The Hours de Stephen Daldry (2002)

Le film a été adapté du roman de Michael Cunningham par le réalisateur et producteur anglais, Stephen Daldry, né en 1960. Ce dernier a été nommé trois fois aux Oscars, comme meilleur réalisateur, pour « Billy Elliot » en 2000, « The Hours » en 2002 et « The Reader » en 2008. De 2016 à 2020, il a également produit et réalisé la série « The Crown », pour Netflix.


« The Hours » a été récompensé à plusieurs reprises. Le film a reçu le « Prix du Meilleur film dramatique » aux BAFA Awards et Nicole Kidman, « l’Oscar de la meilleure actrice » et le « Prix de la meilleure actrice dramatique » aux Golden Globes. Le trio formé des trois actrices principales (Nicole Kidman, Julianne Moore, Meryl Streep) a remporté « l’Ours d’argent de la meilleure actrice » à la Berlinale en 2003.


Une fois n’est pas coutume, bien que réalisé en 2002, « The Hours » est une ode au féministe et reste toujours d’actualité.

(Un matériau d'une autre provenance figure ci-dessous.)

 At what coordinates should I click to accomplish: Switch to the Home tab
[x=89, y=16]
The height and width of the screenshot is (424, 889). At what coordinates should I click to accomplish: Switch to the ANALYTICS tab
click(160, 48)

Le film suit trois femmes à des époques différentes. Virginia Woolf (Nicole Kidman) dans les années 20, Laura Brown (Julianne Moore) dans les années 50 et enfin, Clarissa Vaughan (Meryl Streep) en 2001. Ce qui les relie, c’est « Mrs Dalloway », le roman écrit par Virginia Woolf et le mal de vivre que l’on ressent quand on est une femme, la difficulté de trouver sa place et surtout, de se sentir à sa place dans un monde conçu par les hommes et pour les hommes.


Affronter « Les heures » avant de partir. Vouloir mourir, essayer, recommencer, y arriver ou renoncer.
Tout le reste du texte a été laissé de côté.